Senftenberg was selected for Experiment 3 because it is a serotype rarely isolated from field‐collected nodes, enabling it to be distinguished from more prevalent strains. Interestingly, longer durations of fly infestation appeared to be associated with an increased prevalence of positive nodes (Table 1). Animals infested in the shoulder area consistently had more positive nodes than those infested in the rump area, although we cannot rule out that this may be a result of minor challenges with fly cages adhered in this area. These data suggest that a prolonged duration of fly feeding on a hide contaminated by bacteria via fly fecal excreta provides enough of a transdermal inoculum to result in transmission to bovine PLN.   

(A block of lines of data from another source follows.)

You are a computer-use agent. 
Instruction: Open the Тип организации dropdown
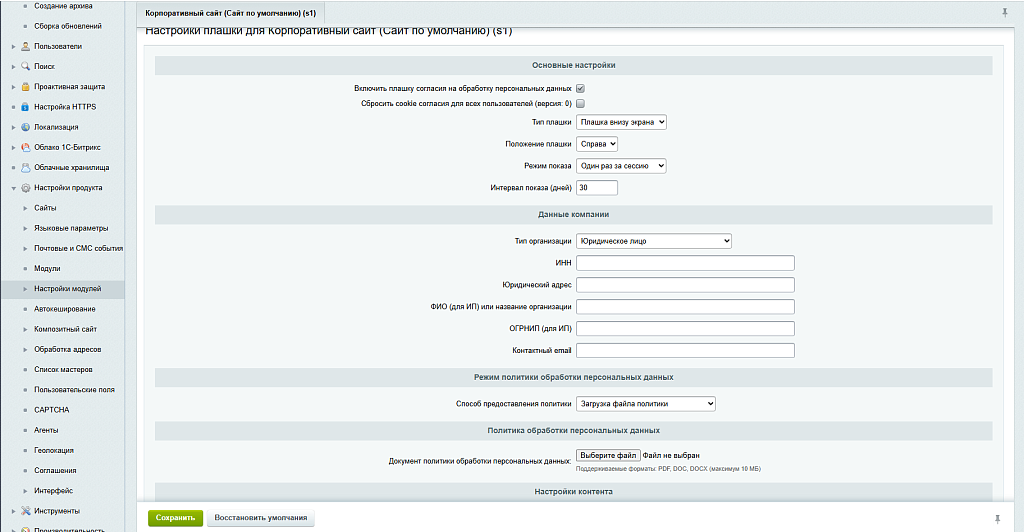[x=654, y=241]
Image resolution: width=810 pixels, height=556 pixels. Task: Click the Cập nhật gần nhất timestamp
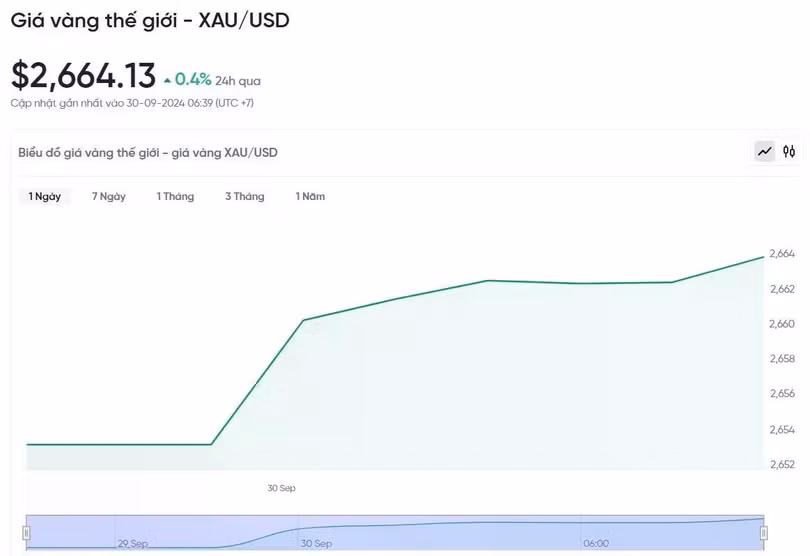pos(132,103)
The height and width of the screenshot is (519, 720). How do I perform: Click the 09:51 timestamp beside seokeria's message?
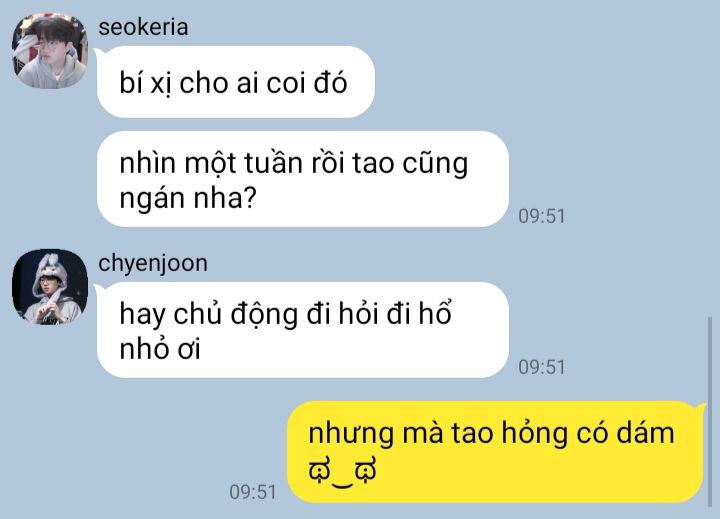[541, 216]
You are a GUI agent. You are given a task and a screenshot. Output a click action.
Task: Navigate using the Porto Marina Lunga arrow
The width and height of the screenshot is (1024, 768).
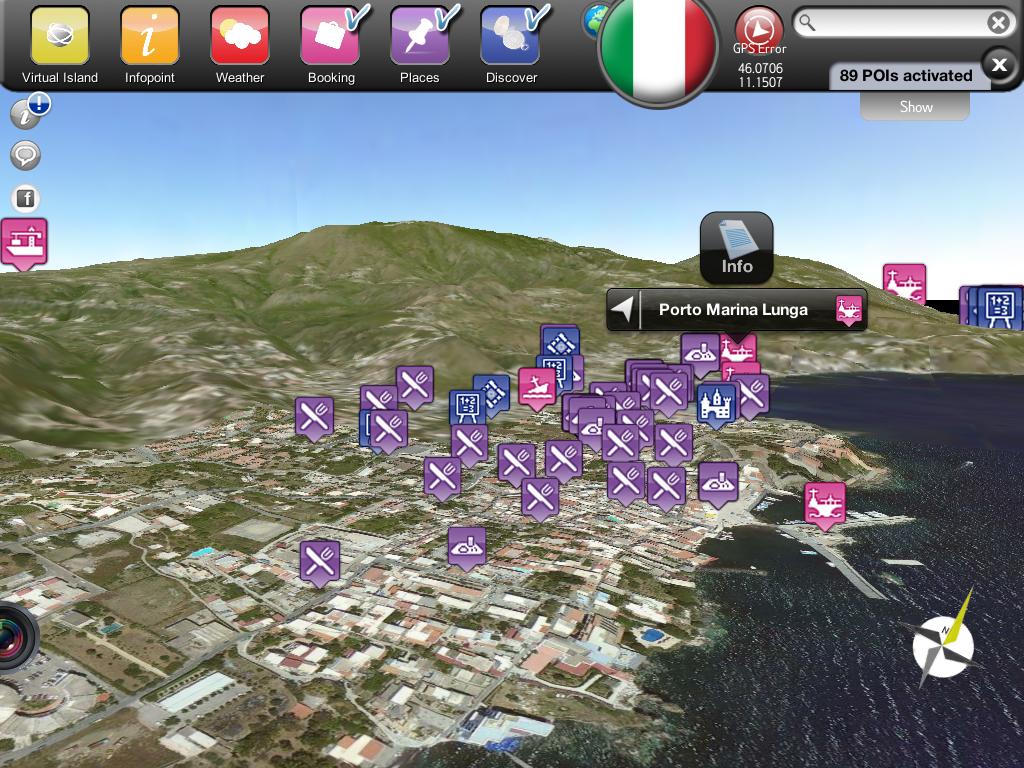(x=624, y=309)
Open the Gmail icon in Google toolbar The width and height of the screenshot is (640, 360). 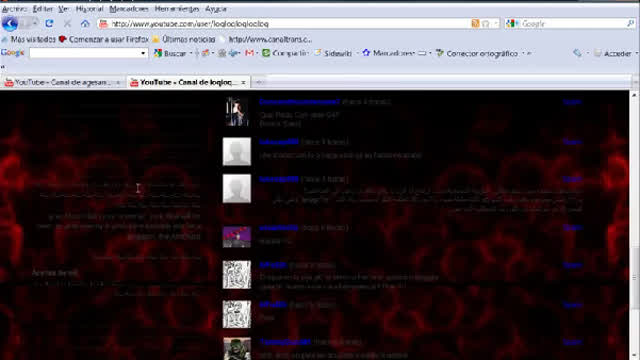[249, 53]
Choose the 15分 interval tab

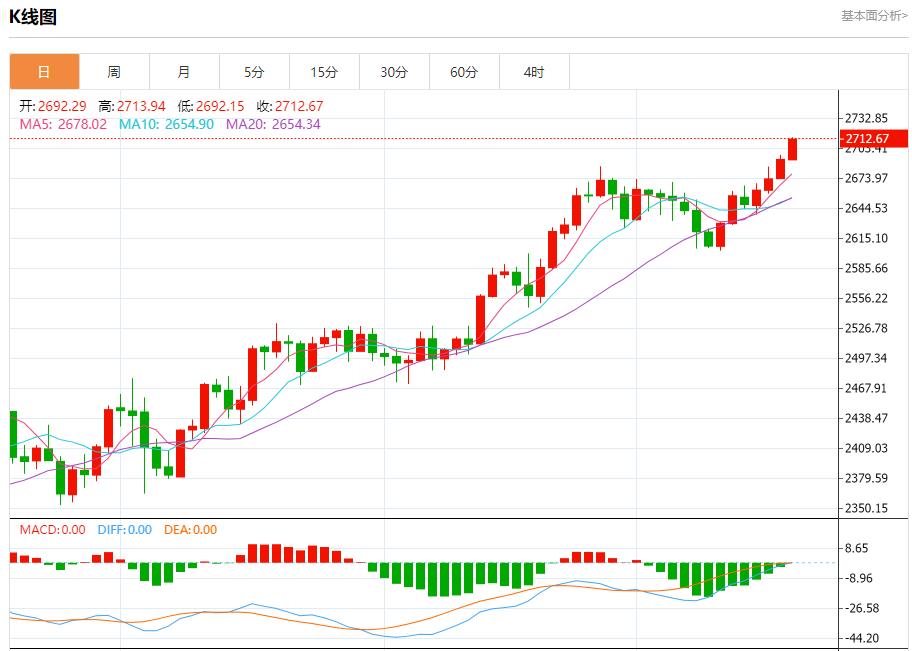(x=324, y=72)
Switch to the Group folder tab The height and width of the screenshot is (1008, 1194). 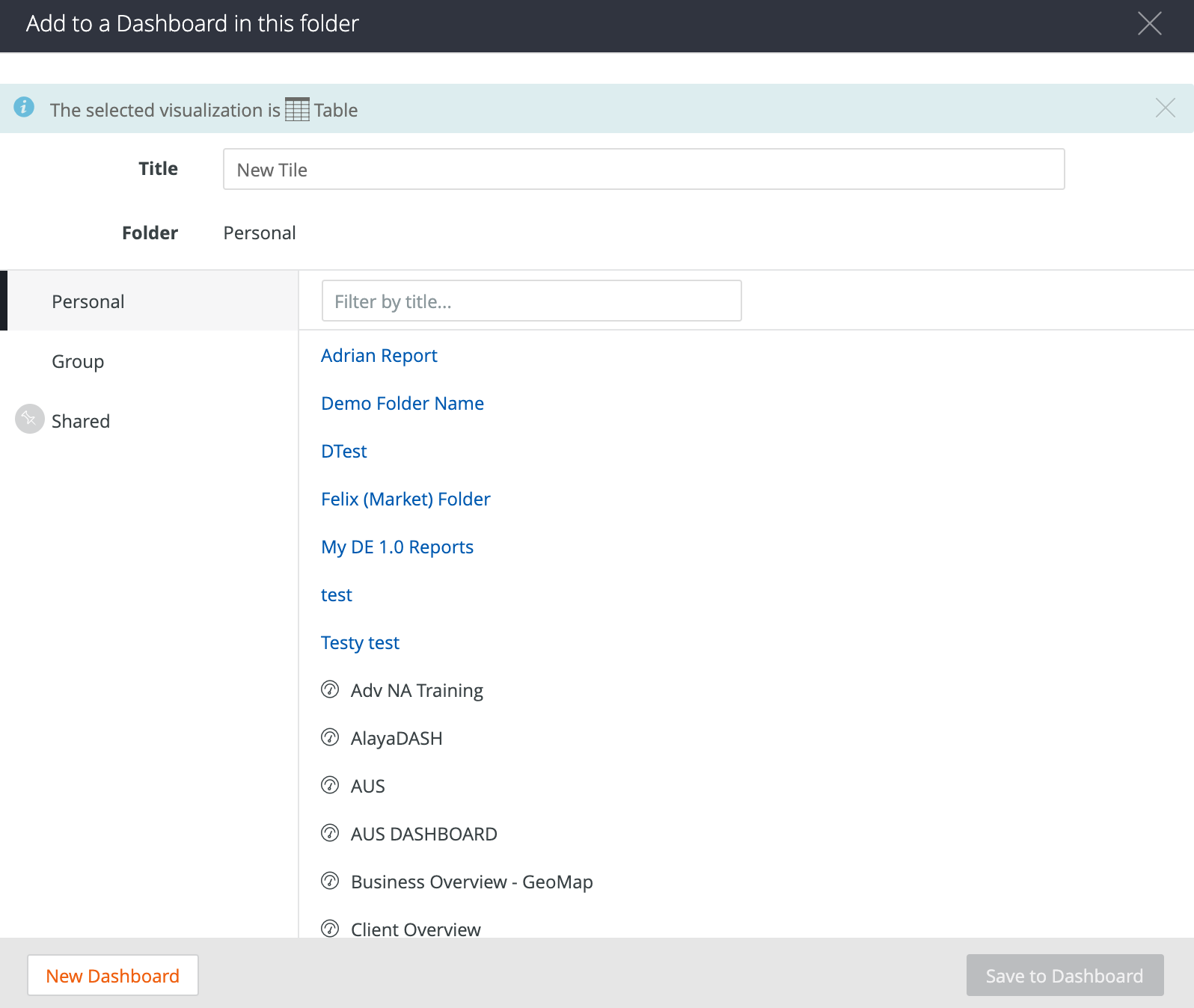78,361
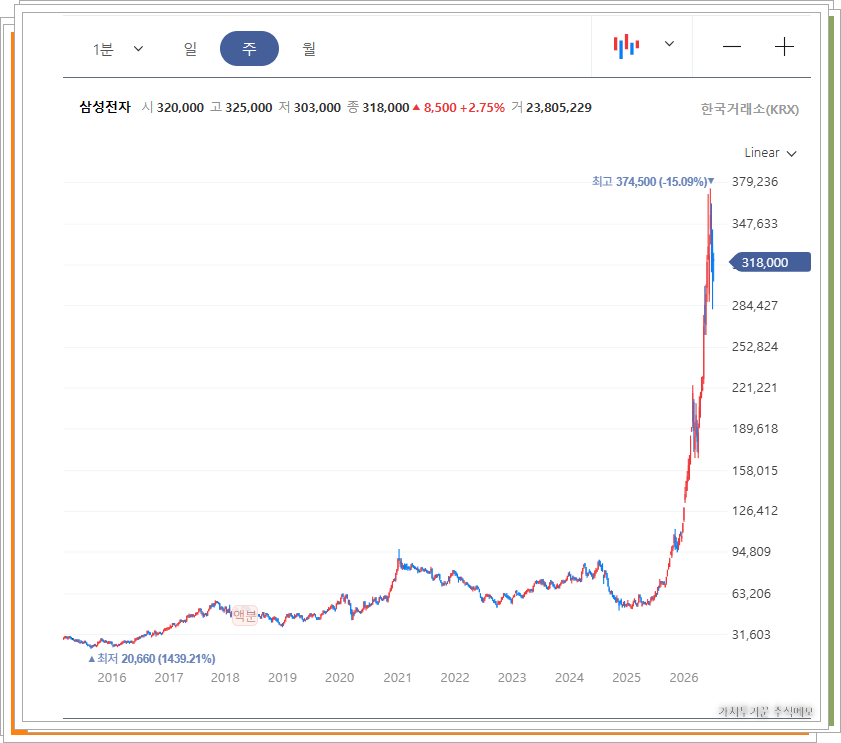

Given the horn fly feeds almost hourly, the frequency of transdermal inoculation of bacteria on the host’s hide while taking a meal is increased relative to biting insects that may feed less regularly, i.e. stable flies. The prolonged feeding approach used in Experiment 3 was an attempt to more accurately reflect the extent of horn fly exposure/ feeding during the peak of fly season, and this addition to the experimental design was critical. Horn flies are typically located in the shoulder, rump and under belly of cattle, all of which are regions drained by PLN, and the placement of fly cages in the experiments was intended to mimic the fly’s biology. 

Implications 

Horn flies are a pest of pastured cattle. Dairy operations that cycle their cattle on pastures may create an opportunity for increased exposure to horn flies during peak fly season, and other breeds of pastured beef cattle run the same risk prior to market sale. The current study demonstrated that biting insects have a role in the transdermal transmission of Salmonella to bovine PLN and supports the need for implementation of fly control programs in livestock production systems. Future research will include identifying the threshold quantity of deposited bacteria needed to promote the transdermal transmission in the presence of horn flies and the level of fly infestation that results in transmission, as this will reflect on the economic impact of this livestock pest to cattle producers.